To see how and why this is, look at banks, which affect so much of the rest of the economy.
China lacks the infrastructure of modern consumer finance, and is years— possibly decades—away from building it to the standards of the developed world. Outstanding consumer credit stands at about 13% of the gross domestic product (GDP), according to a 2009 study from McKinsey and Co., compared with 48% in Malaysia and 70% in South Korea.
Banks face significant structural and regulatory barriers to offering more consumer finance products. One is the lack of national consumer credit ratings that would give banks greater confidence in their ability to measure credit risks. Another is that loan officers and managers still work from a mindset focused heavily on business lending.
Meanwhile, Beijing has lost a decade or more during which it could have allowed foreign banks to start developing a consumer finance market. Thus Chinese banks have faced few competitive pressures to serve lower-income consumer borrowers themselves, so they haven’t. Only in November did regulators allow a foreign company into this brand-new field. Dutch PPF Group will offer in-store financing for durable-goods purchases— the kind of instalment plan that made its appearance in the US 160 years ago.
More interesting is the supply side of the consumption equation. Rebalancing is not a matter of Chinese export factories losing a foreign customer and gaining a domestic one, Patrick Chovanec of Tsinghua University observes. Export factories are part of global supply chains in which someone else does the product development, logistics, marketing and retailing. Chinese export factories aren’t equipped to do those things on their own. Rebalancing would cause them to lose foreign customers and go out of business, allowing entrepreneurs who are oriented towards domestic consumption to buy the assets.

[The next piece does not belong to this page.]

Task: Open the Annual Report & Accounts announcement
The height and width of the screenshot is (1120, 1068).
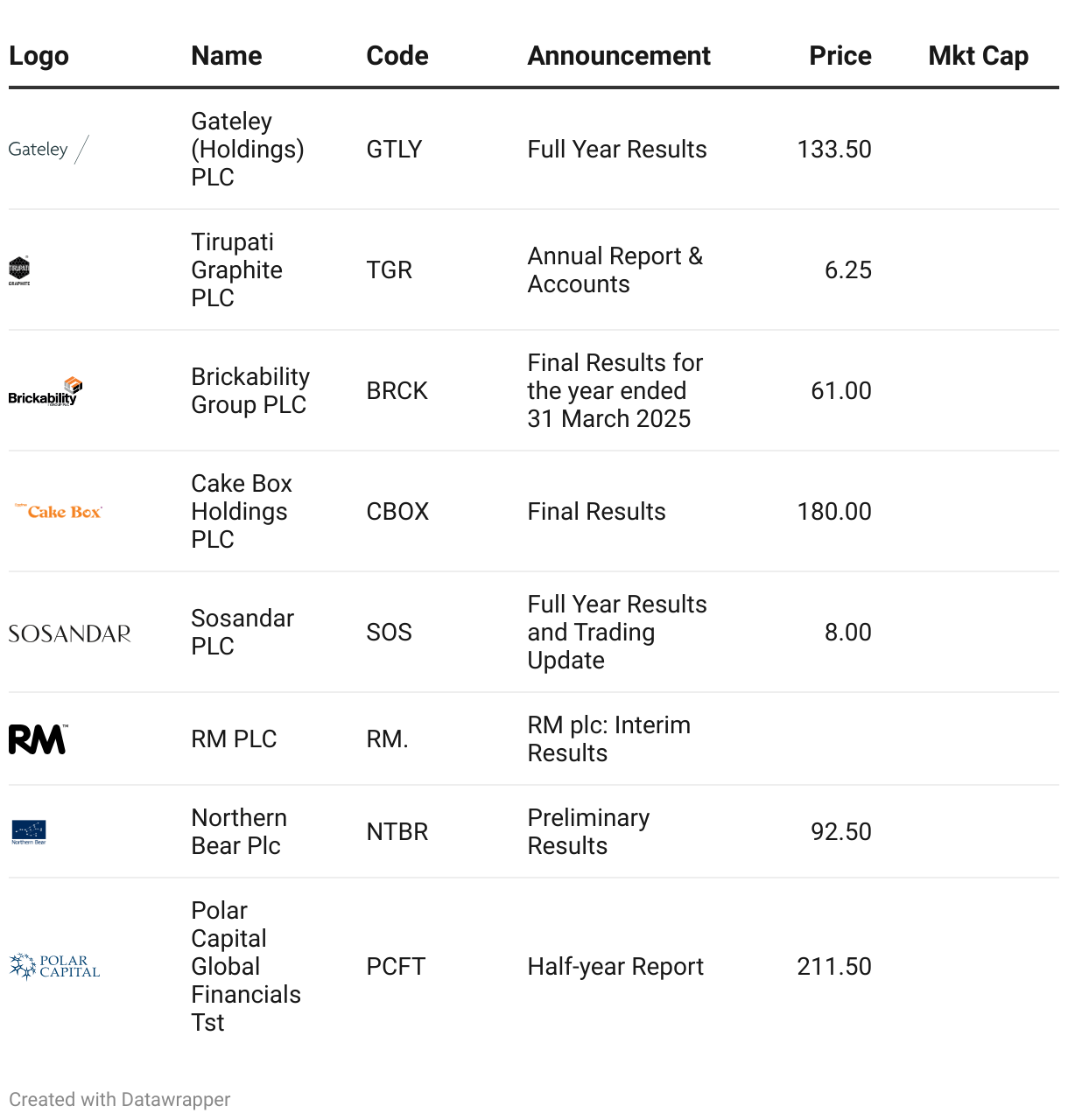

China needs to reallocate capital and labour on a massive scale to orient itself towards producing goods and services that Chinese consumers want to consume. This will require major banking changes, especially improving access to credit for the small- and medium-sized enterprises that make a modern consumption-driven economy tick. Both regulation and habit will get in the way.
The regulation involves interest rates: government manages both deposit and lending rates in a way that guarantees banks a wide spread. This was intended to help banks earn themselves out of an earlier generation of non-performing loans at the expense of households, which earn lower rates on savings deposits. And the policy could prove especially necessary if 2009s credit binge results in huge piles of bad debts.
But the policy hurts consumption by depressing household earnings on savings. It also depresses bank lending to small enterprises by discouraging risk-taking. Instead of taking a chance that some of their profit margin might be eaten up by a non-performing loan to a small start-up, banks can reap the entire spread by lending to larger state-owned enterprises whose debts the government implicitly or explicitly guarantees.
A related banking habit is insistence on physical collateral, often real estate, a stricture that favours asset-heavy, state-owned firms and exporting manufacturers. Any other kind of business lending is more challenging, as it involves training each loan officer and his manager to evaluate a small firm’s business plan and projections to reach a judgement on creditworthiness. And without clear laws in place for when uncollateralized loans go bad, banks will continue to prefer the comfort of having assets to seize if worse comes to worst.
Beijing could solve these problems, slowly, if leaders wanted to. Odds are that they don’t, though. The current pro-export banking bias is not an accident. It represents Beijing’s deliberate choice to maintain a degree of control over the economy through political allocation of capital. The 2009 credit stimulus shows that instinct is still alive and well.
All this suggests two implications for this week’s Washington powwow. For one, President Barack Obama needs to be more realistic about the prospects of China rebalancing any time soon. It’s a mistake for him to rely on a rapid rise in Chinese consumption to fill a global economic gap left by the failure of his policies to stimulate the US economy.
As for Hu, a bit of humility is in order. China’s investment-driven growth has paid off so far, but may already be witnessing declining marginal returns. McKinsey estimates that China now needs to invest $4.90 to produce each dollar of GDP growth, up from $3.30 in the early 1990s. Shifting to a new model will require changes at every level, right down to the bank branch. That’s hard to do when you’re preoccupied asserting economic might you may not have.
Joseph Sternberg is an editorial page writer for ‘The Wall Street Journal Asia’.